Archive for Wednesday, July 11, 2007

Council working to avoid tax hike

July 11, 2007

Basehor City Council and city staff are working on final adjustments to the 2008 city budget, trying to avoid a mill levy increase.

The council spent Monday evening going over changes to each section of the proposed budget with City Administrator Carl Slaugh. Some goals for the budget are to keep the levy near 28.5 mills, adopt a pay plan for city employees and figure out wastewater plant funding.

The city's projected 2008 revenue of $4.91 million anticipates increased sales tax revenue, which was up 15 percent from 2005 to 2006, and an 11 percent increase in property valuation.

There still is about a $16,000 difference in expenditures and revenue that needs to be balanced out to avoid a mill levy increase.

"In general our revenue projections are fairly conservative," Slaugh said. "We didn't increase them much from what we had last year. The actual should be above what our projected budget is. If anything, we should have an excess at the end of the year, which is good."

The proposed budget includes a 5 percent increase for city employee salaries -- 2 percent for cost of living and 3 percent for merit. The 5 percent increase will add $50,000.

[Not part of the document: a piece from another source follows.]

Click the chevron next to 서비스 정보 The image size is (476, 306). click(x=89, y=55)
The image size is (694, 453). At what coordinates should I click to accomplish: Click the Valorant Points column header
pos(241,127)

An additional 5 percent needs to be added to bring salary ranges up to par, Slaugh said, but has not yet been added.

"I want to include extra money to propose a fix for our salaries and bring them a little closer to parity with the surrounding cities we compete with," Slaugh said. "I'm still trying to figure out what kind of reserve we might have to put into that category."

Council members suggested contributing additional funds to a few public relations items in the administration budget, including Basehor Dairy Days and Basehor PRIDE fireworks.

While the city budgeted $1,000 for Dairy Days, city clerk Mary Ann Mogle, who also served on the Dairy Days committee, noted that the event cost about $10,000 this year and funds were hard to raise.

Slaugh also said it was the largest event the city sponsors and additional funding would likely be appreciated.

Council president Terry Thomas suggested upping the city's contribution to the annual Independence Day fireworks display sponsored by Basehor PRIDE from the budgeted $2,000 to $3,500.

"We're getting $500 for every stand up there," Thomas said. "I don't see any reason why we can't fund more for the fireworks."

Slaugh said an expected $4 million will need to be budgeted for wastewater treatment plant improvements, but that will not be finalized until the city hears back from the state about proposed more stringent wastewater standards. Another $400,000 is budgeted for sewer line rehabilitation to correct the city's costly inflow and infiltration or I/I problem.

While engineers from Burns and McDonnell, the firm chosen to design the plant expansion, said $400,000 would not be enough, Slaugh said that amount is only for one year and it will at least give the city a start on correcting the problem.

The city is still trying to figure out how to build up revenue to finance the wastewater treatment plant project without raising user rates, Slaugh said.

"If we don't have a reserve at the start, we will have to take from the general fund and possibly raise the mill levy to pay for it," he said.

The council also had a discussion on technology upgrades. Slaugh said the city was running out of space on its server and was considering purchasing additional hard drives to compensate. Council members Jim Washington and Terry Hill asked whether a more cost-effective route would be to look at updating the system as a whole rather than piece by piece. Washington suggested conducting a technology survey or audit to get suggestions on what the city needed to do to bring its computer system up to date.

"Very frankly what I see here is, you could very easily walk into this place one day and it would be out of business," Washington said. "I have no problem spending up to $20,000 next year to get this thing right. The risk of this is just enormous."

Discussions will continue at the work session prior to the regular council meeting at 6 p.m. Monday. The council will also set a public hearing date for the 2008 budget at that meeting.